The use of the word ‘museum’ here is notable, given the filmmaker’s description of himself as a ‘folk archivist’, part of a network of collectors across the world who have dedicated themselves to preserving film marginalia: industrial shorts made for corporations, manufacturers or government agencies; educational videos for schools and colleges; amateur home movies; public information films; political and religious propaganda; animations and exploitation movies whose creators have long-since vanished. Baldwin’s personal collection of some 4,000 reels of film, kept in the basement of Other Cinema’s home at the non-profit venue Artist Television Access (ATA), has provided source material for his shorts and features. It also exists as an invaluable record of film culture in its expanded sense. Film made not for public entertainment and profit but for practical applications, private expression or the representation of fringe beliefs. His reels at ATA – towering stacks of canisters that look as if they might topple over at any moment – are symbolic pillars of opposition to the growth of corporate-owned image collections seeking to exert an increasingly profitable and monopolistic control over visual culture.
Baldwin argues that the footage he conscripts into his ‘cinema povera’ – proudly handmade and intimate – constitutes fair use and belongs to the tradition of satire, political commentary and ‘culture jamming’ that he explored in Sonic Outlaws. This documentary – relatively conventional in style for Baldwin – centres on Bay Area band Negativland, whose work drew heavily on sampling technology to critique subjects including the media, intellectual property, religion, gun rights, corporate power and free-speech laws. (Infamously, Negativland ran into legal trouble with Island Records in 1991, when they released their EP U2: a parody of the Irish band’s 1987 song ‘I Still Haven’t Found What I’m Looking For’ fused with tapes they had obtained of an expletive-laden rant by the clean-cut American Top 40 presenter Casey Kasem.)
In the electrifying Spectres of the Spectrum, Baldwin takes his media archaeology to deeper strata. Part found-footage documentary, part live-action science-fiction narrative, Spectres of the Spectrum follows Yogi and Boo Boo, a father and daughter who operate a pirate television station in a post-apocalypse USA, broadcasting to an underground resistance network. Boo Boo (played by artist and writer Caroline Koebel), attempts to decipher a secret message planted for her in a popular 1950s television science show by her grandmother, the real-life figure of scientist Amy Hacker. As Boo Boo’s mission unfolds, Baldwin collages found footage to tell the peculiar history of electricity, radio, television, new-age religion and various attempts by business and government to establish hegemony over the airwaves. (The story is openly indebted to the 1998 book Techgnosis written by Erik Davis, who makes a cameo in the film.)

Information supplied:
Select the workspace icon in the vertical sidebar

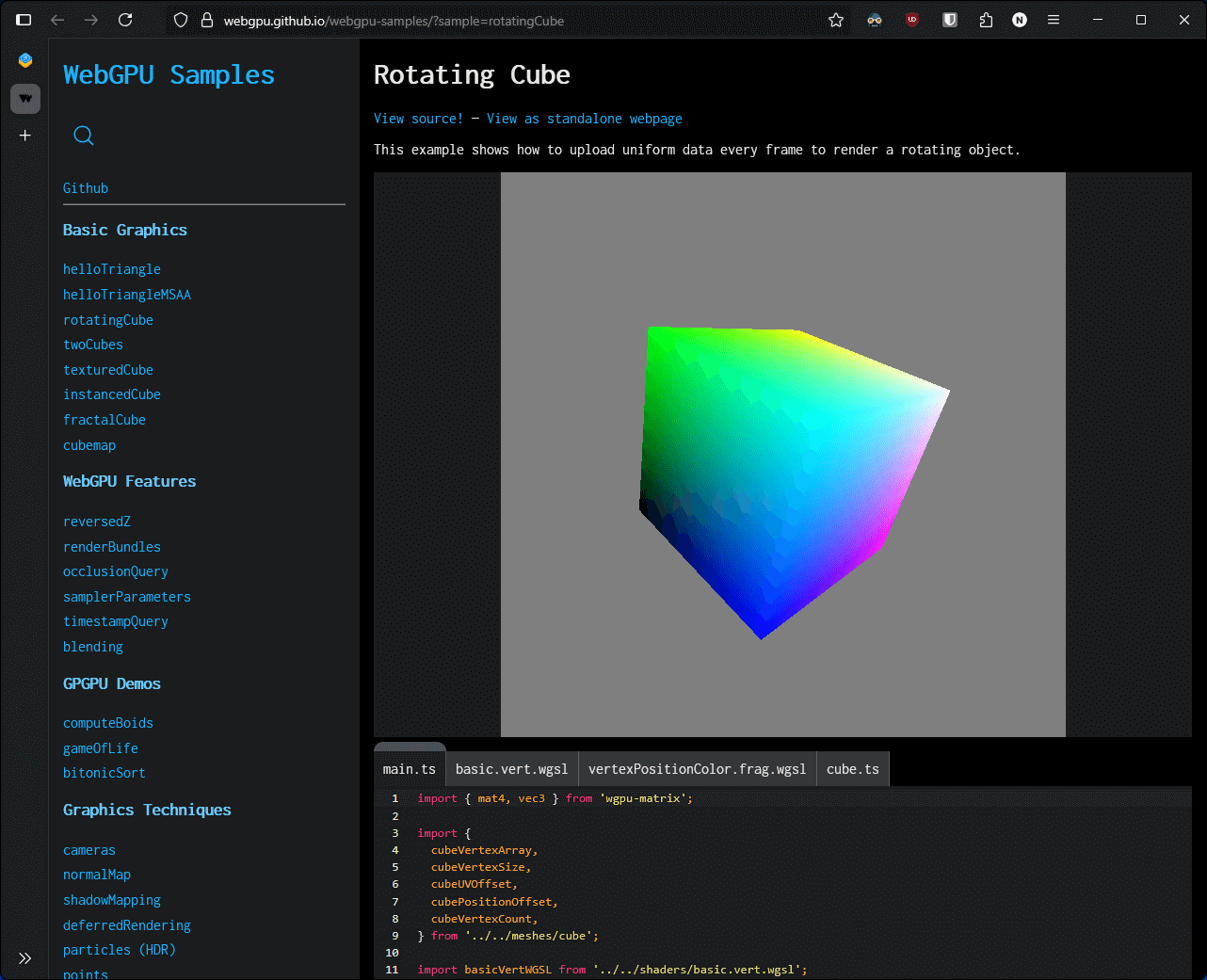pyautogui.click(x=24, y=98)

Jobs:
#1 Reproduce word for word the section of the passage on Baldwin's films from "Baldwin argues that" up to and including "presenter Casey Kasem.)".
#2 Name every subject that the passage on Baldwin's films says Negativland's work critiqued.
#3 Extend the passage on Baldwin's films with a few sentences that follow on from its last one.

Outputs in order:
#1
Baldwin argues that the footage he conscripts into his ‘cinema povera’ – proudly handmade and intimate – constitutes fair use and belongs to the tradition of satire, political commentary and ‘culture jamming’ that he explored in Sonic Outlaws. This documentary – relatively conventional in style for Baldwin – centres on Bay Area band Negativland, whose work drew heavily on sampling technology to critique subjects including the media, intellectual property, religion, gun rights, corporate power and free-speech laws. (Infamously, Negativland ran into legal trouble with Island Records in 1991, when they released their EP U2: a parody of the Irish band’s 1987 song ‘I Still Haven’t Found What I’m Looking For’ fused with tapes they had obtained of an expletive-laden rant by the clean-cut American Top 40 presenter Casey Kasem.)

#2
- the media
- intellectual property
- religion
- gun rights
- corporate power
- free-speech laws

#3
The influence of Baldwin’s teacher, the artist and filmmaker Bruce Conner, is clear in Spectres of the Spectrum and many of his other works – particularly in the atmosphere he conjures of Cold War-era anxiety. Baldwin also has a keen feel for pop music’s emotional power and a fondness for satirizing the stiff mannerisms of the industrial and educational films he repurposes, whilst drawing a sad beauty from them, too. Contemporary audiences might be tempted to see loose affinities with British filmmaker Adam Curtis, whose works combine archival and found footage with talking-head interviews to explore today’s political landscape. Yet, Curtis is slicker and far less visually free-wheeling by comparison.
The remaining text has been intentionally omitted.